A recusa da expansão da Copa Africana de Nações para 28 seleções expôs uma prioridade clara dentro da Confederação Africana de Futebol: manter a qualidade técnica do torneio acima da tentação de inflar o calendário. A proposta, levada à mesa pelo presidente Patrice Motsepe, foi derrubada por maioria simples no comitê executivo e classificada internamente como “péssima ideia”. Em jogo estava o equilíbrio entre relevância esportiva e apelo comercial da principal competição de seleções do continente.
Dois integrantes do comitê executivo relataram, sob condição de anonimato ao jornal The Guardian, como a discussão caminhou. Um deles descreveu a votação como categórica, sem espaço para meio-termo. Segundo esse dirigente, não houve argumento convincente que justificasse mexer no formato atual de 24 participantes.
O ponto central girou em torno da qualidade do torneio. Mais vagas significariam mais jogos, mas não necessariamente uma Copa Africana de Nações mais forte aos olhos do mundo.

Por que a expansão da Copa Africana caiu tão rápido?
A proposta foi apresentada por Motsepe em fevereiro, durante coletiva em Dar es Salaam, na Tanzânia, já mirando a edição de 2028. Se passasse, a mudança valeria diretamente para esse torneio. Um membro do comitê descreveu a ideia em termos duros: “Foi uma péssima ideia. Não sei por que Motsepe a propôs. Não há absolutamente nenhuma razão para isso.” O recado interno foi que inflar o quadro de participantes não dialogava com o plano de colocar a competição num patamar de referência global.
Outro integrante da comissão reforçou um incômodo adicional: a condução. Segundo esse dirigente, o presidente apresentou a expansão sem consultar previamente o próprio comitê responsável pelas decisões. O incômodo não ficou restrito ao conteúdo, mas ao processo. Para quem votou contra, a mudança mexeria em um torneio consolidado, com impacto direto na imagem da Copa Africana de Nações e sem debate prévio suficiente sobre consequências esportivas e logísticas.
Copa Africana de Nações como torneio de “nível mundial”
Depois da derrota, a comunicação da entidade tratou de enquadrar a discussão em um cenário mais amplo.
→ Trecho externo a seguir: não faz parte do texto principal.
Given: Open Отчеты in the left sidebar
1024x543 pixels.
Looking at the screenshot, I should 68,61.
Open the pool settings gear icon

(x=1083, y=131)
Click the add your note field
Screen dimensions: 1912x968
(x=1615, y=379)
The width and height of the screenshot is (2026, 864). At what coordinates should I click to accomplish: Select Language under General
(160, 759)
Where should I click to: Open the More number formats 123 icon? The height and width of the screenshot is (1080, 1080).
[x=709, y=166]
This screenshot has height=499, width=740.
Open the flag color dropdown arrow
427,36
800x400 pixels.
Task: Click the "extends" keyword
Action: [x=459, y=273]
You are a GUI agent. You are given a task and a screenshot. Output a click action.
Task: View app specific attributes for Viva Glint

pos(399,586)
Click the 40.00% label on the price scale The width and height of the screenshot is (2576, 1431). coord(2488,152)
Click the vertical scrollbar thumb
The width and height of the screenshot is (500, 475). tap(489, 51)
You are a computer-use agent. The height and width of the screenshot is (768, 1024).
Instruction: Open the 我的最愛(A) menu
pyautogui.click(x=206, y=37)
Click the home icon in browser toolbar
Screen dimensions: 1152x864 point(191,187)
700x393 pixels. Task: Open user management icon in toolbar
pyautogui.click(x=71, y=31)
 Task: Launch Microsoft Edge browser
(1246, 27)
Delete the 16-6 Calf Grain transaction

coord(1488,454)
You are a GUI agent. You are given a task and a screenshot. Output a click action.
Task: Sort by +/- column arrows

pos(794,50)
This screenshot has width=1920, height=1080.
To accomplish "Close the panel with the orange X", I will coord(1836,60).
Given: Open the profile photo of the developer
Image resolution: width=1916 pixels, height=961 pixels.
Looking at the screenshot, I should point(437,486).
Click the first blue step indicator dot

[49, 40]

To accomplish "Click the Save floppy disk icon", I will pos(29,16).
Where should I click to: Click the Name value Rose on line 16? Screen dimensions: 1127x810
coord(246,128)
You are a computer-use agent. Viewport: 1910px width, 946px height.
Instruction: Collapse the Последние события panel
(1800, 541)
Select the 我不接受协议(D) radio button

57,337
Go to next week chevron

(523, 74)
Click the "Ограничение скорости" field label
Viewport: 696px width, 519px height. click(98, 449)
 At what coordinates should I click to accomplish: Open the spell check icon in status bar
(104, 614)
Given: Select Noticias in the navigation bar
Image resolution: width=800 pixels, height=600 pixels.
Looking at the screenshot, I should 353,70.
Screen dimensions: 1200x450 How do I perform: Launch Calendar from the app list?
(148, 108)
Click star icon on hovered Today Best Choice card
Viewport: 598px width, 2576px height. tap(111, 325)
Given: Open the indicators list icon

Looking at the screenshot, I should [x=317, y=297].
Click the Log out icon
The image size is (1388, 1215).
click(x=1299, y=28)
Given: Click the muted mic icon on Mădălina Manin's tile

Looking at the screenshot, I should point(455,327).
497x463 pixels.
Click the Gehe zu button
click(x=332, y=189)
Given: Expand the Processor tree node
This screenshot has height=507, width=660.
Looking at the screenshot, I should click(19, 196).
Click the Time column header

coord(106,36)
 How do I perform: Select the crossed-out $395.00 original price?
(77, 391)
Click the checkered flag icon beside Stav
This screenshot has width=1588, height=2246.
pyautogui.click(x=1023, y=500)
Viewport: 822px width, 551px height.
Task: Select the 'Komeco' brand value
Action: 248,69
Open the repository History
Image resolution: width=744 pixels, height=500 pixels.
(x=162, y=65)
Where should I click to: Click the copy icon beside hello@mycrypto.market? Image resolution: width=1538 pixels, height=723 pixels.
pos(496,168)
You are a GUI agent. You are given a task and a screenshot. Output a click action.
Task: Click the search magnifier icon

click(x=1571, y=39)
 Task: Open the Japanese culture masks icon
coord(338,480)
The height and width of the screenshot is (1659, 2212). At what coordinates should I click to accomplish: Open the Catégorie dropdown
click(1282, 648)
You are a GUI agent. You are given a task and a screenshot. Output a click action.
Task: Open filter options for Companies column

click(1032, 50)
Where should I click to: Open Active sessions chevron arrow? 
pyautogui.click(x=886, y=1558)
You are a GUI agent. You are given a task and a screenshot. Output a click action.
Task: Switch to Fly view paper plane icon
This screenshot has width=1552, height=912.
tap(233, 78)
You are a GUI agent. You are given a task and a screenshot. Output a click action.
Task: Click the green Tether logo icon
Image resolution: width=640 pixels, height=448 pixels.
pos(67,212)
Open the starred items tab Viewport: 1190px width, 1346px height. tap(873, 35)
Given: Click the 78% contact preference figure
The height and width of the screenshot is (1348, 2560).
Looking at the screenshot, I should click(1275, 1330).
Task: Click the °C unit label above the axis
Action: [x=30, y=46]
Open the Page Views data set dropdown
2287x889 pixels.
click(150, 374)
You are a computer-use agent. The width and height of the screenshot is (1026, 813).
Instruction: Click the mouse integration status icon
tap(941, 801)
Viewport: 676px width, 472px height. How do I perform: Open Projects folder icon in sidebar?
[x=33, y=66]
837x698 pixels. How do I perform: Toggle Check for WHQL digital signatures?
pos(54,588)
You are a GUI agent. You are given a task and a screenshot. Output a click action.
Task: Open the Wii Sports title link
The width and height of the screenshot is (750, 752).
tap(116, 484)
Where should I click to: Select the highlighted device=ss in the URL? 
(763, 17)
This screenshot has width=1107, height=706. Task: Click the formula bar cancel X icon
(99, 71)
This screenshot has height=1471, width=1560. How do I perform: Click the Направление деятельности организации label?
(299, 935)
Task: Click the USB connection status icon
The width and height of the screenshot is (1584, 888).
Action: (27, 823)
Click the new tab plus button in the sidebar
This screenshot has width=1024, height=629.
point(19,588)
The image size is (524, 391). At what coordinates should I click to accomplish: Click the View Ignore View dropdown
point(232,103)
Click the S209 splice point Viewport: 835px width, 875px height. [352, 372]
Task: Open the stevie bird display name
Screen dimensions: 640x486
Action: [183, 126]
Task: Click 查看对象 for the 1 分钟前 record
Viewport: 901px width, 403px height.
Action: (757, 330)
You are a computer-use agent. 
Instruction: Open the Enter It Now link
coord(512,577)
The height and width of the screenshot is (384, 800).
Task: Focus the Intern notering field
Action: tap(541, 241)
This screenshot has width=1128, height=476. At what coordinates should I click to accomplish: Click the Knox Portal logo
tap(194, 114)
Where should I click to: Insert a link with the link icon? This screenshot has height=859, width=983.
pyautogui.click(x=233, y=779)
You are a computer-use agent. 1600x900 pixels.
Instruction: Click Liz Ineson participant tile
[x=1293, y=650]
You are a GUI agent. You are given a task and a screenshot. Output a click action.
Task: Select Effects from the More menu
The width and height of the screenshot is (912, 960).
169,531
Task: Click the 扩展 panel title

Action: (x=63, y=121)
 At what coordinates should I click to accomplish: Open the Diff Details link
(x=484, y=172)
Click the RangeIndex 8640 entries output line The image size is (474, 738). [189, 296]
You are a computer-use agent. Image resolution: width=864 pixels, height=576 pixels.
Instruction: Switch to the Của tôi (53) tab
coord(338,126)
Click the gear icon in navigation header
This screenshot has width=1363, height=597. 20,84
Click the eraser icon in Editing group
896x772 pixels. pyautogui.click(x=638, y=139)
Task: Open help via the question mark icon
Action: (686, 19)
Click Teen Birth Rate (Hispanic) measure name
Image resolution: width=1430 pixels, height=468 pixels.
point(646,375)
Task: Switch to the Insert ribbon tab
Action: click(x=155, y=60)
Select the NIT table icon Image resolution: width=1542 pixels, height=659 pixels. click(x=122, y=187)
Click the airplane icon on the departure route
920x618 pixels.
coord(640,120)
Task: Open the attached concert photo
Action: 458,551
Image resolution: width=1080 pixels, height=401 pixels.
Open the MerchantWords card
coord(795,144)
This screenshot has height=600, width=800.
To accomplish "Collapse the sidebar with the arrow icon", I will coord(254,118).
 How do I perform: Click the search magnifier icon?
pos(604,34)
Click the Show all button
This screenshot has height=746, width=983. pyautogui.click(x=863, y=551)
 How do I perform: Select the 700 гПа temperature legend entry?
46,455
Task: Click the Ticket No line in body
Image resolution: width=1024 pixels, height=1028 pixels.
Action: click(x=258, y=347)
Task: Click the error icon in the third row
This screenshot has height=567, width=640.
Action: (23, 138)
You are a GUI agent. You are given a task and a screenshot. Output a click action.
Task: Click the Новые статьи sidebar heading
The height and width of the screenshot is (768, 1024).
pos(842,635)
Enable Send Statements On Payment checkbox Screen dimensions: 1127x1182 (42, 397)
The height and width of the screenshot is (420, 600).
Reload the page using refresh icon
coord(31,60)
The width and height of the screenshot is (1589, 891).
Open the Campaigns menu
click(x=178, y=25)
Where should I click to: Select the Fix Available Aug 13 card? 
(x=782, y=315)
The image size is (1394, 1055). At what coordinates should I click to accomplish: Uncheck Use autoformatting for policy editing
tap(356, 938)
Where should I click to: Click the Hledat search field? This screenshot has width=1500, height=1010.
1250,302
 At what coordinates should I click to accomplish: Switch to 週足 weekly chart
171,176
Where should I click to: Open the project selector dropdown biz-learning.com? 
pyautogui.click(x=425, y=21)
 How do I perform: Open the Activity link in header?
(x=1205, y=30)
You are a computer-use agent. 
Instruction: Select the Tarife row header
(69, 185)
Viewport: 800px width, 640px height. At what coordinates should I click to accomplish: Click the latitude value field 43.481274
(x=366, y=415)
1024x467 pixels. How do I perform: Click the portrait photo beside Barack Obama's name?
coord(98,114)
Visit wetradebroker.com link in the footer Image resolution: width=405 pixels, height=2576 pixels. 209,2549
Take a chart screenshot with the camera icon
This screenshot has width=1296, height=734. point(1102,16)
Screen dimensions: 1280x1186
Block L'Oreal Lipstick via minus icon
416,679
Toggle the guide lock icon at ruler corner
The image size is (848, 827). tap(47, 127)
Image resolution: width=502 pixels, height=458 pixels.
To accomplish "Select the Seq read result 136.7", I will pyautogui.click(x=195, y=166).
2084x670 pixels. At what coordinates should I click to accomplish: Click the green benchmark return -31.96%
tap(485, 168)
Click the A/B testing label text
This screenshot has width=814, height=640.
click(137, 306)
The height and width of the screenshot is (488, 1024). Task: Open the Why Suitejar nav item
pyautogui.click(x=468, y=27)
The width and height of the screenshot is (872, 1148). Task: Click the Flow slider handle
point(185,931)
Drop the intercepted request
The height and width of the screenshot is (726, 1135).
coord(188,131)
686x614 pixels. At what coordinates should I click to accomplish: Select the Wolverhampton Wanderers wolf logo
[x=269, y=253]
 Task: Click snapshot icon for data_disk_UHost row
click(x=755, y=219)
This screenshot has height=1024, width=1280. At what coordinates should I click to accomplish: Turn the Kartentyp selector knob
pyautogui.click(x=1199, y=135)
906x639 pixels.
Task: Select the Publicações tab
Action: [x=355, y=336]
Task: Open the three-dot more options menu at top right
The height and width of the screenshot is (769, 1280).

Luxolo September, diretor de comunicação da CAF, disse ao The Guardian que a expansão era só “um aspecto” do debate sobre como melhorar o torneio.
Segundo ele, a liderança vem discutindo “há aproximadamente dois anos”, de forma presencial e por escrito, como implementar a visão de tornar as competições da casa — em especial a Copa Africana de Nações — de “nível mundial”. A mensagem foi de que o formato é parte de um diálogo contínuo, e não um fim em si.
De um lado, mais seleções significam mais jogos, mais audiências, mais inventário comercial. Do outro, o risco de diluir o peso técnico da competição. Ao reafirmar que o debate não se limita à quantidade de participantes, a cúpula tenta sinalizar que a prioridade declarada é fortalecer o produto esportivo como vitrine global: calendário, sede, organização e formato entram nesse pacote em análise permanente.

Como fica o caminho da Copa Africana até 2028?
Enquanto o desenho do futuro formato segue em discussão, o calendário imediato da competição está traçado. A próxima edição da Copa Africana de Nações, marcada para junho e julho de 2027, terá sede compartilhada entre Quênia, Uganda e Tanzânia. É a configuração confirmada pela CAF, que aponta para um modelo de torneio mantido em 24 seleções, sem a ampliação rejeitada pelo comitê executivo.
Para 2028, o movimento já está em curso nos bastidores. A CAF informou que recebeu candidaturas de Etiópia, de Marrocos e de um projeto conjunto de Botsuana com África do Sul. De acordo com September, a entidade “lançou recentemente o processo de candidatura para sediar o evento”, reforçando que a liderança está “unida em torno de uma visão: tornar o futebol africano um dos melhores do mundo”.